There is no re-run of Gil Scott-Heron, the Revolution will not be televised.

by on May 27, 2011 · 3 comments

in Civil Rights, Culture

Gil Scott-Heron (Anthony Barboza/Getty Images)

by Daoud Tyler-Ameen / NPR / May 27, 2011

Gil Scott-Heron died Friday afternoon in New York, his book publisher reported. He was 62. The influential poet and musician is often credited with being one of the progenitors of hip-hop, and is best known for the spoken-word piece “The Revolution Will Not Be Televised.”
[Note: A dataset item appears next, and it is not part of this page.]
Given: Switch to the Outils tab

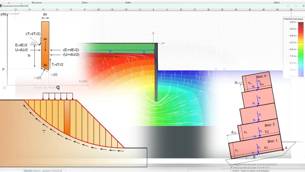Looking at the screenshot, I should pyautogui.click(x=128, y=2).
Scott-Heron was born in Chicago in 1949. He spent his early years in Jackson, Tenn., attended high school in The Bronx, and spent time at Pennsylvania’s Lincoln University before settling in Manhattan. His recording career began in 1970 with the album Small Talk at 125th and Lenox, which featured the first version of “The Revolution Will Not Be Televised.” The track has since been referenced and parodied extensively in pop culture.
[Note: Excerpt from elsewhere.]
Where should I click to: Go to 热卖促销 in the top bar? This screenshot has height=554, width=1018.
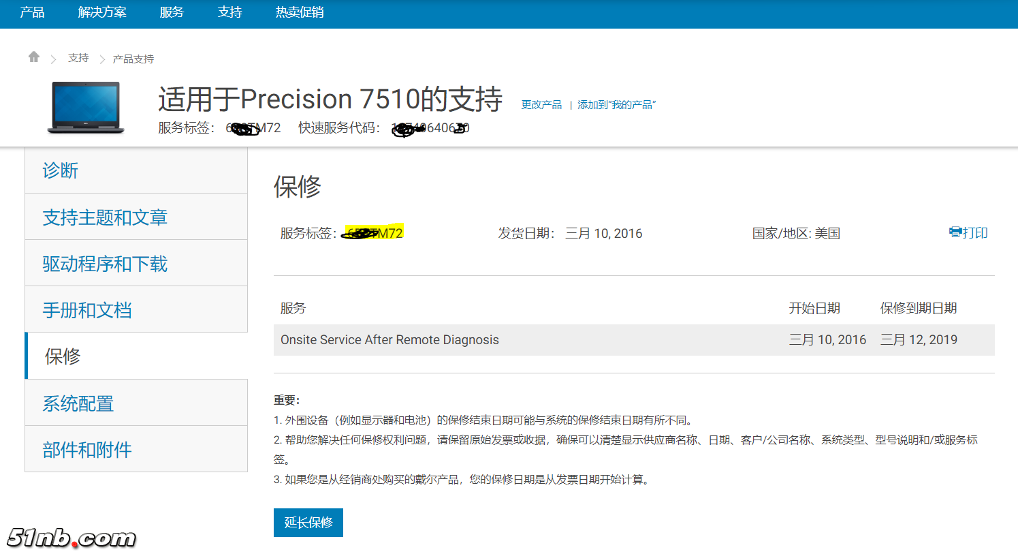tap(300, 12)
Scott-Heron continued to record through the 1970s and early ’80s, before taking a lengthy hiatus. He briefly returned to the studio for 1994’s Spirits. That album featured the track “Message to the Messengers,” in which Scott-Heron cautions the hip-hop generation that arose in his absence to use its newfound power responsibly. He has been cited as a key influence by many in the hip-hop community — such as rapper-producer Kanye West, who closed his platinum-selling 2010 album My Beautiful Dark Twisted Fantasy with a track built around a sample of Scott-Heron’s voice.

Scott-Heron struggled publicly with substance abuse in the 2000s, and spent the early part of the decade in and out of jail on drug possession charges. He began performing again after his release in 2007, and in 2010 released a new album, I’m New Here, to widespread critical acclaim.

{ 3 comments… read them below or add one }

editordude May 28, 2011 at 10:58 am

Readers – make sure you listen to the vid “The Revolution Will Not Be Televised” embedded here.


Patty Jones May 28, 2011 at 11:35 am

On the advice of a couple of readers, we’ve also added another video, “Must be Something”. Enjoy.


Ernie McCray May 28, 2011 at 12:10 pm

Oh, I miss him and have, for a while, as he fought demons. His music spoke to my heart and soul as much or more than anybody I can think of. RIP, my brother. No more pain.